Text for analysis:
Recently, the Supreme Court heard oral arguments for two cases with potentially devastating impacts on federal agency power to enact regulations that protect workers, consumers, the environment, and more. At issue in Loper Bright Enterprises v. Raimondo and Relentless, Inc. v. Department of Commerce is a 40-year-old legal doctrine called Chevron deference, which requires courts to defer to expert agency interpretations of federal law. The stakes are high as the Court’s decision could weaken robust regulations that protect and provide for our communities.
Regulations that prevent pollution, enforce labor laws, administer Medicare and Medicaid, and more could be in the far-right's crosshairs.
During oral arguments, the six ultraconservative Justices expressed willingness to overturn, or significantly narrow, Chevron deference. If this scenario plays out, it could unleash regulatory chaos as corporations and other stakeholders jump to try to overturn regulations through the courts. Regulations that prevent pollution, enforce labor laws, administer Medicare and Medicaid, and more could be in the far-right's crosshairs. Without Chevron, agency regulations may be subject to a judge’s political whims—a clear breach in the system of checks and balances. The least democratic branch of the federal government—the branch that in Justice Ketanji Brown Jackson’s own words is “not accountable to the people”—would be able to sidestep both Congress and agencies to enact its own policy preferences.

Items from a data source:
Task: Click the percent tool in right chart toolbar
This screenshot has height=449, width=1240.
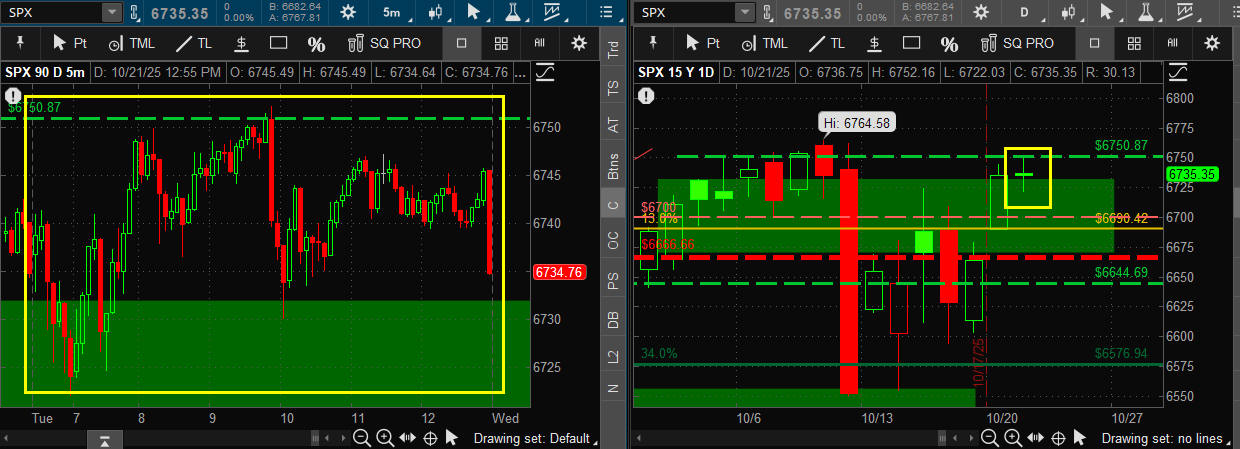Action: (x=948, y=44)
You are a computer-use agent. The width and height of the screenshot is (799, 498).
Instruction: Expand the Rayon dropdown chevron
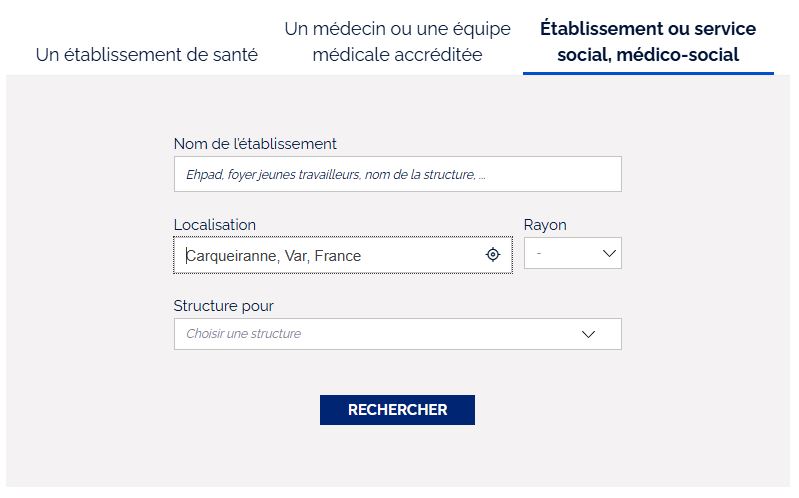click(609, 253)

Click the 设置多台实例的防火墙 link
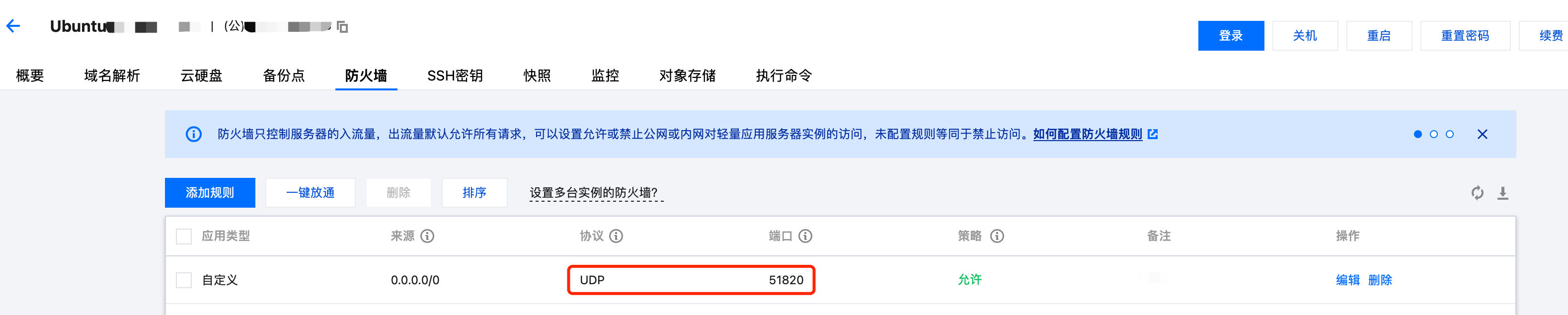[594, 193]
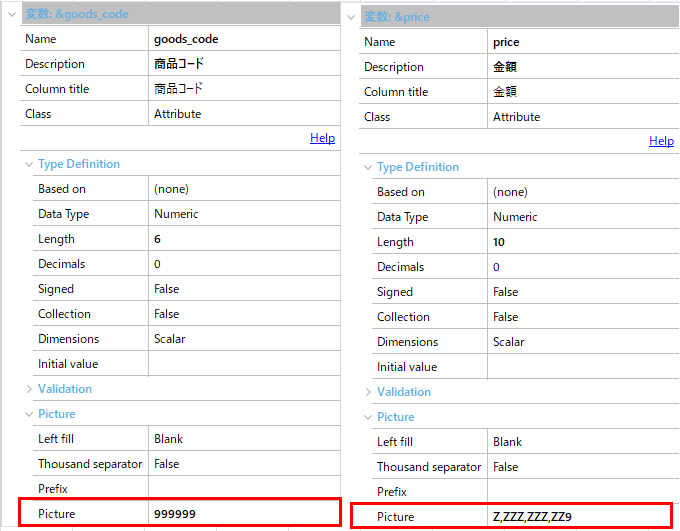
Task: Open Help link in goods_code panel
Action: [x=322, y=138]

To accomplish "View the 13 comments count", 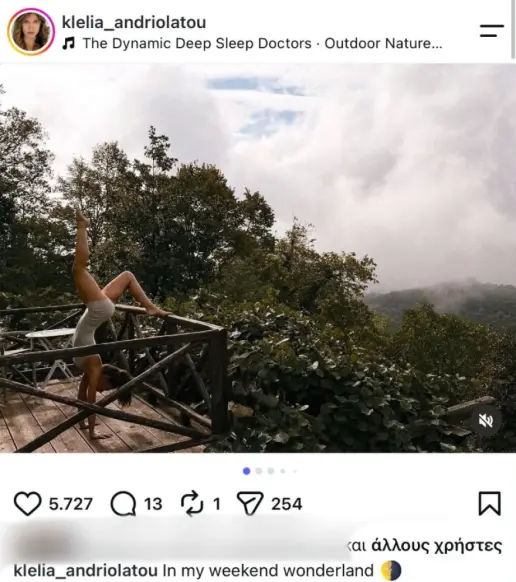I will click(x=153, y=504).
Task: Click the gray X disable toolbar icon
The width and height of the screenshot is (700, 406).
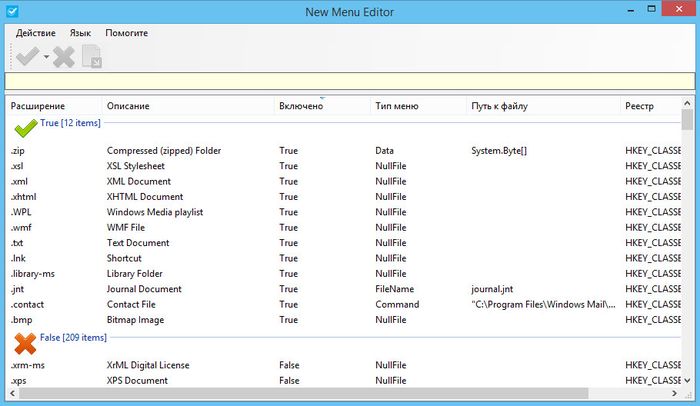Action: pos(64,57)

What you will do:
**1)** In the text about Chevron deference, update the part from "Recently, the Supreme" to "for our communities.", swapping "40-year-old" for "decades-old".
**2)** Carry on with the text about Chevron deference from the point where it stops.
This material has nothing to do with the text about Chevron deference.

Results of the exercise:
**1)**
Recently, the Supreme Court heard oral arguments for two cases with potentially devastating impacts on federal agency power to enact regulations that protect workers, consumers, the environment, and more. At issue in Loper Bright Enterprises v. Raimondo and Relentless, Inc. v. Department of Commerce is a decades-old legal doctrine called Chevron deference, which requires courts to defer to expert agency interpretations of federal law. The stakes are high as the Court’s decision could weaken robust regulations that protect and provide for our communities.

**2)**
Loper Bright and Relentless are just one part of this power grab. As we previously outlined, the push to overturn Chevron comes on the heels of the Supreme Court’s increasing reliance on the “major questions doctrine,” which it used to strike down the Centers for Disease Control and Prevention (CDC)’s eviction moratorium; slash an Environmental Protection Agency (EPA) regulation protecting wetlands; and overturn President Biden’s student loan forgiveness program. Further, the Supreme Court’s efforts to overturn Chevron cannot be divorced from the far-right takeover of the courts. New Civil Liberties Alliance, the organization behind the Relentless case, is backed by Leonard Leo and the Charles Koch Foundation. In addition, many industry groups that favor deregulation, including the gun lobby and anti-labor groups, submitted amicus briefs supporting overturning Chevron.
These attacks are an outgrowth of a decades-long strategy spearheaded by corporate interests and funded by the conservative movement struggling to retain economic and political power.
These attacks are an outgrowth of a decades-long strategy spearheaded by corporate interests and funded by the conservative movement struggling to retain economic and political power. In 1971, the U.S. Chamber of Commerce commissioned the Powell Memo, a document outlining how businesses could “reassert corporate hegemony” in American politics. Under the guise of protecting the “free enterprise” system, the Powell Memo was a direct response to the expansion of civil and worker rights. The conservative movement and its megadonors implemented the recommendations on judicial and legal strategy, leading to the creation of the Federalist Society, a network of conservative litigation groups and think tanks and a decades-long movement to pack the federal judiciary with ultraconservative ideologues handpicked to deliver for corporate interests.
And while Loper Bright is the most far-reaching, several other cases this term could also weaken agency authority to issue regulations that protect the public. For example, the Consumer Financial Protection Bureau (CFPB)'s ability to continue functioning as an independent agency is at stake in CFPB v. Community Financial Services Association of America, Limited (CFSA). If the Supreme Court upholds the ultraconservative Fifth Circuit’s ruling that CFPB’s independent funding structure is unconstitutional, it will throw into question the hundreds of rules and regulations the agency has created to protect consumers from abusive or unfair practices by banks, lenders, and other financial institutions.
The Supreme Court is poised to, at the very least, significantly narrow Chevron and hand yet another victory to corporate interests.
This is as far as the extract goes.